You are viewing a plain text version of this content. The canonical link for it is here.
Posted to user@cassandra.apache.org by Jimmy Lin <y2...@gmail.com> on 2015/03/06 23:56:17 UTC

timeout when using secondary index

Hi,
Ran into RPC timeout exception when execution a query that involve
secondary index of a Boolean column when for example the company has more
than 1k person.

select * from company where company_id=xxxx and isMale = true;

such extreme low cardinality of secondary index  like the other docs
stated, will result in basically 2 large row those values. However, I
thought since I also bounded the query with my primary partition key, won't
that be first consulted and then further narrow down the result and be
efficient?

Also, if I simply do
select * from company where company_id=xxxx ;
(without the AND clause on secondary index, it return right away)
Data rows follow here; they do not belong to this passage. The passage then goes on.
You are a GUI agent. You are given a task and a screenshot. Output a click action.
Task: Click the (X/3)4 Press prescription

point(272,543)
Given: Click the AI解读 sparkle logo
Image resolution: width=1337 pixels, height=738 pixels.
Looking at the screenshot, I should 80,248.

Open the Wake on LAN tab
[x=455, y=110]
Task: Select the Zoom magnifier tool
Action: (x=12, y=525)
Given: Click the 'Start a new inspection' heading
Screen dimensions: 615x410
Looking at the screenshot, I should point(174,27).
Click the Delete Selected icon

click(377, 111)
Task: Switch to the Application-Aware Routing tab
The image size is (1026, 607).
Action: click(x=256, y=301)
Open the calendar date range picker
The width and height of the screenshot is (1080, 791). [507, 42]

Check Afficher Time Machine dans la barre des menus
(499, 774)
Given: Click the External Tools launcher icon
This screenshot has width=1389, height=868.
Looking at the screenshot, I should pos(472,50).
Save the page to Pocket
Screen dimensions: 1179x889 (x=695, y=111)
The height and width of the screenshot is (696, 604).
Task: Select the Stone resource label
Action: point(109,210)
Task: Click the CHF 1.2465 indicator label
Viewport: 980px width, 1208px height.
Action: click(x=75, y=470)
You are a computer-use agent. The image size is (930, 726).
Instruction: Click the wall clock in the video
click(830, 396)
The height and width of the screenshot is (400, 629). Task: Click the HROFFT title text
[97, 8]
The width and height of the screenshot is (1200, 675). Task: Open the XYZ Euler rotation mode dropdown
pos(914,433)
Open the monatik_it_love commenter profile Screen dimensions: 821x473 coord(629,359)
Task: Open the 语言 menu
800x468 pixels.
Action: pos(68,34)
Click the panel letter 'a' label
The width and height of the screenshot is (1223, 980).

Or mayb Cassandra server internal always parsing the secondary index result
first?

thanks



I have a simple table

create table company {
company_id uuid,
person_id uuid,
isMale Boolean,
PRIMARY KEY (company_id, person_id)
)

Re: timeout when using secondary index

Posted by Patrick McFadin <pm...@gmail.com>.
Jimmy,

The secondary index is getting scanned since you put the column in your
query. The behavior you are looking for is a coming feature called Global
Indexes slated for 3.0. https://issues.apache.org/jira/browse/CASSANDRA-6477

In the meantime, you could build your own lookup table even with this low
of cardinality. If the point is to find everyone of a certain gender in a
company, give this a try.

create table company_gender (
   company_id uuid,
   gender text,
   person_id uuid,
   PRIMARY KEY (company_id, gender)
)

Each company would be a partition and you could find all males or females
with a single query. The bonus is that you would get paging which will be
much more efficient.

Patrick




On Fri, Mar 6, 2015 at 2:56 PM, Jimmy Lin <y2...@gmail.com> wrote:

> Hi,
> Ran into RPC timeout exception when execution a query that involve
> secondary index of a Boolean column when for example the company has more
> than 1k person.
>
> select * from company where company_id=xxxx and isMale = true;
>
> such extreme low cardinality of secondary index  like the other docs
> stated, will result in basically 2 large row those values. However, I
> thought since I also bounded the query with my primary partition key, won't
> that be first consulted and then further narrow down the result and be
> efficient?
>
> Also, if I simply do
> select * from company where company_id=xxxx ;
> (without the AND clause on secondary index, it return right away)
>
>
> Or mayb Cassandra server internal always parsing the secondary index
> result first?
>
> thanks
>
>
>
> I have a simple table
>
> create table company {
> company_id uuid,
> person_id uuid,
> isMale Boolean,
> PRIMARY KEY (company_id, person_id)
> )
>
>
>
>
>